- [Written task] Resume the forum comment thread about wealth, taxes and public pensions, continuing on from its final post.

Gollum, The top 1% should give it to _you_ because they can? There's a solid argument for it. I can see everyone saying, "Ohhhhh, now I get it."


 +   Like this comment
Posted by Kent
a resident of The Knolls
on Nov 23, 2011 at 5:05 pm

[Post removed due to disrespectful comment or offensive language]


 +   Like this comment
Posted by Kathleen Ruegseggerr
a resident of Vintage Hills Elementary School
on Nov 23, 2011 at 5:18 pm

Gollum, Cute bit about the darkness; if that were true, I should be running into you any moment now.

I think individuals should be able to save for their retirement--privately. Don't think taxpayers need to make up for the shortfalls on public pensions. And I would rather teachers made more now. You seem so challenged by the notion that people are earning their income through a contract with their employers, just like yours. Nothing to be grateful for this Thanksgiving?


 +   Like this comment
Posted by Kent
a resident of The Knolls
on Nov 23, 2011 at 11:10 pm

Fat Kath: What does an individual's ability to save for his/her retirement have to do with 10% of population owning 80% of the wealth and not paying their fair taxes.

You probably can't conceive of a low-income earner with kids not having enough to save, right? I guess you'd rather see low-income earners and their children die on average 10 years earlier than the wealthy because public pensions are too high, there's those darned working people's unions, and the Constitution doesn't say anything about life expectancy (only life). [removed]


 +   Like this comment
Posted by Stacey
a resident of Amberwood/Wood Meadows
on Nov 23, 2011 at 11:28 pm

Stacey is a registered user.

Yea, wouldn't want any public pension funds making money from kicking low-income earners' children out onto the streets through conversion of rent-controlled units to market. How much did you make off that deal, Jane?

- [Dataset]

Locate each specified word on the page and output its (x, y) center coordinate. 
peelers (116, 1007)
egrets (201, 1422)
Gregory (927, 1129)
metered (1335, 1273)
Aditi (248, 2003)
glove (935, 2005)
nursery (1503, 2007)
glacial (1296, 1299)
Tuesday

- [Result of this exercise]
 +   Like this comment
Posted by Kathleen Ruegseggerr
a resident of Vintage Hills Elementary School
on Nov 24, 2011 at 6:32 am

Gollum, I don't have to imagine it--been there, done that. I think other posters have mentioned that you don't seem to be bothered by the fact your children and grandchildren will be trying to pay the debt caused by public excesses. Hope you are leaving a nest egg for them so they can have a decent life.


 +   Like this comment
Posted by Kent
a resident of The Knolls
on Nov 24, 2011 at 7:04 am

[Post removed due to disrespectful comment or offensive language]


 +   Like this comment
Posted by Kathleen Ruegseggerr
a resident of Vintage Hills Elementary School
on Nov 24, 2011 at 7:40 am

Social programs, wars . . . excessive?

I hope firefighters, librarians, nurses, teachers earn very good salaries that allow them to save and invest privately for their retirement.

You still haven't said _why_ the "filthy rich" must give back to society any more than they do, or _how much more_ is more, or how you would propose they should give back more, other than because you say so.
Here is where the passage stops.